Quand le vent glacial balaie les pistes de ski et que le thermomètre plonge sous zéro, il y a toujours cet instant de doute au moment d’embarquer sur un télésiège.
Assis sur un siège gelé, balloté par le vent, on rêve d’un peu de chaleur. Une idée qui paraissait autrefois superflue, mais qui s’impose désormais dans certaines stations avec des sièges chauffants et des bulles protectrices.
Un système technologique venu d’Autriche
L’idée de sièges chauffants sur les télésièges est loin d’être une nouveauté. Ce système, largement répandu en Autriche, repose sur un principe simple : des résistances électriques intégrées aux sièges sont activées lorsqu’ils passent en gare, diffusant ensuite une chaleur régulière le temps de l’ascension. Les sièges sont souvent couplés à des bulles de protection contre le vent et la neige, augmentant le confort des skieurs.
L’Autriche, réputée pour ses installations modernes, a très tôt misé sur ces technologies. Dans des stations comme Ischgl ou Kitzbühel, les télésièges « full options » avec cuir, chauffage et bulles teintées sont devenus la norme. En France, en revanche, cette innovation reste marginale.
Les pionniers français
Le premier télésiège chauffant en France ne date que de 2006. A ce moment, la station savoyarde des Karellis a été la première à s’équiper d’un tel dispositif sur son télésiège six places de Vinouve. Un investissement de 5 millions d’euros, conçu par le constructeur autrichien Doppelmayr, permettant aux skieurs de monter de 1 600 m à 2 135 m d’altitude en six minutes.
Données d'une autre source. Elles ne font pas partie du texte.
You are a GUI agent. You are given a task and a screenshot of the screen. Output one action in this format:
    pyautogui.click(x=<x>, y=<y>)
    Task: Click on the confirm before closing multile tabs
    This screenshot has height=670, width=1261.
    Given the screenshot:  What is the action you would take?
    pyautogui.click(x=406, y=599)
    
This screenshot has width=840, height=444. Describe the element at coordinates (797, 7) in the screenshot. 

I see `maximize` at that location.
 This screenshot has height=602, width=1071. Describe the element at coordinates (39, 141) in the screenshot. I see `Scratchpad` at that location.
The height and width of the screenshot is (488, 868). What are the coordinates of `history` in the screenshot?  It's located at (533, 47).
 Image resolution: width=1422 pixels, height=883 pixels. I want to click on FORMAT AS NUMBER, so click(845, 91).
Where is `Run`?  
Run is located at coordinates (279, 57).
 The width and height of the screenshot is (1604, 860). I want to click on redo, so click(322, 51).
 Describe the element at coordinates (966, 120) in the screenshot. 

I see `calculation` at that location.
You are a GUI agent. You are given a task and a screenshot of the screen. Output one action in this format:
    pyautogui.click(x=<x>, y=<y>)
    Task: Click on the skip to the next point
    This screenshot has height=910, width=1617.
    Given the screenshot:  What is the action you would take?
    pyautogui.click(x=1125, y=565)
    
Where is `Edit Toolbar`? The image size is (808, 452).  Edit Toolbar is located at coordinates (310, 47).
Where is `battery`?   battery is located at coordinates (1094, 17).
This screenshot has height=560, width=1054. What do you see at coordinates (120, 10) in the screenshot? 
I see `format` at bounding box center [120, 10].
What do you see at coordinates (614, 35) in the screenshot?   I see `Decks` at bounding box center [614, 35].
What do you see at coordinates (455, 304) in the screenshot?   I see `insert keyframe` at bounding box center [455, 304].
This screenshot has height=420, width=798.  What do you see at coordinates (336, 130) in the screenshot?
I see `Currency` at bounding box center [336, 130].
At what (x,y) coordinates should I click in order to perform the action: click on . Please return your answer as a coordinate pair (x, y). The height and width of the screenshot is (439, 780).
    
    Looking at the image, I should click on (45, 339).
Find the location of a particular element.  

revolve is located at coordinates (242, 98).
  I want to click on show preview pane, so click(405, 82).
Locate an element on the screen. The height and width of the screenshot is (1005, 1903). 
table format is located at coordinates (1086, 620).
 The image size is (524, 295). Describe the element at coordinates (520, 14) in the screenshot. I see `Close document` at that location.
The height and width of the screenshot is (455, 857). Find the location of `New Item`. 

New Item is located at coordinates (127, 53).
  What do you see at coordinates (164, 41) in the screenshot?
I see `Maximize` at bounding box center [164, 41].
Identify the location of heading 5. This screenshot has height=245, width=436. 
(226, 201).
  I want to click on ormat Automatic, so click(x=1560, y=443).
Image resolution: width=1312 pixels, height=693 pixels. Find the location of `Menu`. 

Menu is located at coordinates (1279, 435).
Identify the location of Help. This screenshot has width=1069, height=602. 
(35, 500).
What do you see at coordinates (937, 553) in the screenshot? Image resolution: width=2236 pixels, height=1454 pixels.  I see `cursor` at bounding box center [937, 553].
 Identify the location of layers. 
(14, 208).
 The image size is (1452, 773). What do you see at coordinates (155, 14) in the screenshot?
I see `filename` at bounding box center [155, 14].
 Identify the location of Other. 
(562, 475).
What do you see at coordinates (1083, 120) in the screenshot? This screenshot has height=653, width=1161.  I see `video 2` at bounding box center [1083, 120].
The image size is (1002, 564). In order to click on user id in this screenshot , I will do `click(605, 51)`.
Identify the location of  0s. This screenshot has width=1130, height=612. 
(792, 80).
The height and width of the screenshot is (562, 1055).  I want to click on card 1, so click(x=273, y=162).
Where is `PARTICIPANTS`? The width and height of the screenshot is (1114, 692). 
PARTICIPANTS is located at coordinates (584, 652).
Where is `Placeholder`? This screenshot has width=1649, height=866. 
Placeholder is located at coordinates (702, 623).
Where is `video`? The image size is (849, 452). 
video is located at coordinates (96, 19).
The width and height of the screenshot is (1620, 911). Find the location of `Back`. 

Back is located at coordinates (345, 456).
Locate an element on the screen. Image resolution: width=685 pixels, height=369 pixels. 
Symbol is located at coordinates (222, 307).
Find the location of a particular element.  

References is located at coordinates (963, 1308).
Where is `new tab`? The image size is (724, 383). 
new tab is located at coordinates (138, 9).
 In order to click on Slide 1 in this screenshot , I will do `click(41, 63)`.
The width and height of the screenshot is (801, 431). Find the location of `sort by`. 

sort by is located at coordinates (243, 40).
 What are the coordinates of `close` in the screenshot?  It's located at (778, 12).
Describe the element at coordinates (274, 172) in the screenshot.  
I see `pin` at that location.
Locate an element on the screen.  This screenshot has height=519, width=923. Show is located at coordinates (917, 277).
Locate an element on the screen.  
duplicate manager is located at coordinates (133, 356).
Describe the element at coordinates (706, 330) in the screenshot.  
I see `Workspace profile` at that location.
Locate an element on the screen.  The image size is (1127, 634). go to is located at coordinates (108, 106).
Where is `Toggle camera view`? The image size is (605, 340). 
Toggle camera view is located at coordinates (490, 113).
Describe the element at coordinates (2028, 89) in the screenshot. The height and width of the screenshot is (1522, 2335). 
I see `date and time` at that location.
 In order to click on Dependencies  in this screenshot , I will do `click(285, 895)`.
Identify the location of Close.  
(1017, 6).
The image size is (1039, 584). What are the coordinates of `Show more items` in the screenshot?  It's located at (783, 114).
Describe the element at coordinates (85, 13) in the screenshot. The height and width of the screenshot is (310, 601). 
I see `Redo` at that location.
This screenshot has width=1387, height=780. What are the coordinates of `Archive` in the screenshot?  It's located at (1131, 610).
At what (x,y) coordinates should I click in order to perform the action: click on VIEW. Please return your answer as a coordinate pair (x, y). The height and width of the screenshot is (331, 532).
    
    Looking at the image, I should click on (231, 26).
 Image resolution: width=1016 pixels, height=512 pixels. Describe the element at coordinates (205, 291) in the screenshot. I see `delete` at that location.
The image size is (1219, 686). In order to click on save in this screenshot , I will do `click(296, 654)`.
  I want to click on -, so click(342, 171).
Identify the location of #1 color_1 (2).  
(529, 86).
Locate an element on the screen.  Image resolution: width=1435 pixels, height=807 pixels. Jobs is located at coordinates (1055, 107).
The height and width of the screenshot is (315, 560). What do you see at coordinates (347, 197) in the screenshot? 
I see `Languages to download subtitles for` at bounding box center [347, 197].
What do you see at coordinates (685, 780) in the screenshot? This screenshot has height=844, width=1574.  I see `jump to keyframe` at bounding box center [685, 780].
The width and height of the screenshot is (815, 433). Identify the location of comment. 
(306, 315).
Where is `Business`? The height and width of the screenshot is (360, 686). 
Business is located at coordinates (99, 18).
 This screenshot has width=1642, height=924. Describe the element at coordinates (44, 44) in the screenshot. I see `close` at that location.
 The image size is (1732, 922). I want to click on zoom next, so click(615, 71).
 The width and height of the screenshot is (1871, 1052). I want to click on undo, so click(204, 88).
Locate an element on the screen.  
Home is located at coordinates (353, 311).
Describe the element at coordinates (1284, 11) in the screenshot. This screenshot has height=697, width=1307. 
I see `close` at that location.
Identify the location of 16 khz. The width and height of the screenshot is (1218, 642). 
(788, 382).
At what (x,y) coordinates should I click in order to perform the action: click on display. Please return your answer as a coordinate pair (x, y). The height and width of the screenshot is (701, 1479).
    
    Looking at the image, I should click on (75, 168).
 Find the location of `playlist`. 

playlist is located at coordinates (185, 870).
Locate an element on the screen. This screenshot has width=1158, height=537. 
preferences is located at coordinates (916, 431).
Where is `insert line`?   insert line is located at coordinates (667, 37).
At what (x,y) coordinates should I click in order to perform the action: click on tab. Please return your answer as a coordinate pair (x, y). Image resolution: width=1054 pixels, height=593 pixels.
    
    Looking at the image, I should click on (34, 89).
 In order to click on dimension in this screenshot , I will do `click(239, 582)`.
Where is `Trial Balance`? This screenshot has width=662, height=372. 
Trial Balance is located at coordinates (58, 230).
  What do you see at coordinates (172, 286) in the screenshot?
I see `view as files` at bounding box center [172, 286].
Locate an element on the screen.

Son originalité ? Un système de chauffage par frottement : « Les sièges sont alimentés en énergie par frottement, au moment de leur passage dans la gare inférieure et la gare supérieure, et cette chaleur qui va dans les sièges et dans les dossiers est dispersée pendant la montée », racontait à l’époque Jean-Florent Boineau, directeur de l’office du tourisme des Karellis, à l’AFP.
Un confort qui se généralise en France
Il faudra attendre 2017 pour voir d’autres stations françaises s’aligner sur cette tendance. Cette année-là, Les Arcs installent le télésiège du Pré Saint-Esprit, un appareil six places fabriqué par Doppelmayr et équipé de sièges chauffants et de bulles teintées. L’investissement de 10,4 millions d’euros permet alors d’améliorer la desserte de la vallée de l’Arc en fluidifiant le flux de skieurs entre Arc 1950 et Arc 2000 rapportait Le Dauphiné Libéré.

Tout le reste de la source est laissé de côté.